Center for Computational Sciences and Simulation (CCSS)

New Members

The “High Performance Computing” group of Prof. Jens Krüger works on the classical questions concerning this field of research but also on scientific visualization and computer graphics. The focus is on methods of in-situ visualization of large data sets directly at their source, e. g. in the mainframe computer. In-situ visualization addresses one of the most pressing problems of computer architectures and algorithms today, namely that increasing computing capacity is permitting ever greater and more finely resolved domains, but the resulting quantities of data are no longer transportable. Even now, it takes several days to read and transfer the entire storage content of a supercomputer, and the problem is set to become more acute in the future. Solutions so far have attempted to address the problem by reducing data directly on the high performance computer. In many cases, however, these solutions are limited by the amount of information lost. By contrast, in-situ systems have stopped attempting to move the data, instead visualizing it directly and displaying it “remotely” to the user. This approach has recently been used in the MERCUR project “Virtual, interactive numerical wind-tunnel” (VINKanal) by the research groups of Kempf, Krüger, and Turek (TU Dortmund) to successfully visualize the results of a fast GPU (graphics-processor)-based flow simulation interactively and without further data transfer. 

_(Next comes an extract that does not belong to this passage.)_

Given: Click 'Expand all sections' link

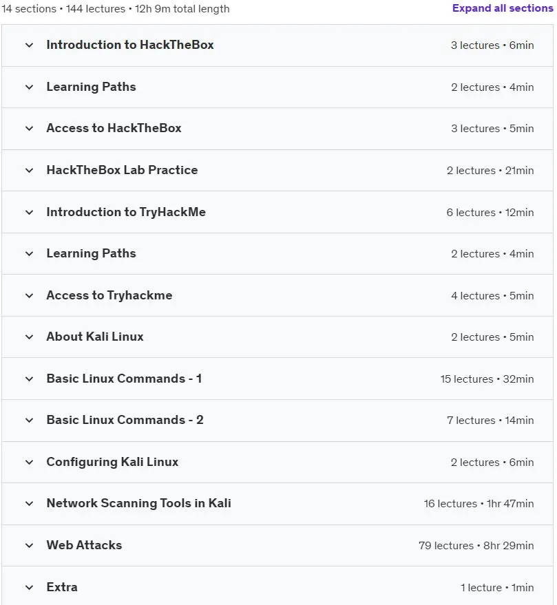Looking at the screenshot, I should [503, 8].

The “Computational Materials Physics” research group led by Prof. Rossitza Pentcheva is interested in the theoretical physics and quantum-mechanical modelling of the properties of nanoscale materials. The group employs density functional theory in its work, for which it requires use of the supercomputers at the UDE and the Leibniz Supercomputing Centre (Munich). Examples here include two projects (within DFG SFB/TR80) on boundary-layer-induced phenomena and novel functionalities of oxide heterostructures and surfaces. This involves describing the occurrence of two-dimensional electron gases and magnetism on polar boundary layers, as well as electronic phase transitions. A new research direction is concerned with the occurrence of topologically non-trivial phases in oxide heterostructures with characteristic structural patterns such as honeycomb lattices. The materials examined are relevant to future applications in electronics, spintronics or energy conversion. These ongoing projects are conducted in close collaboration with experimental groups at the UDE and externally, and they rely on the use of the high performance computer.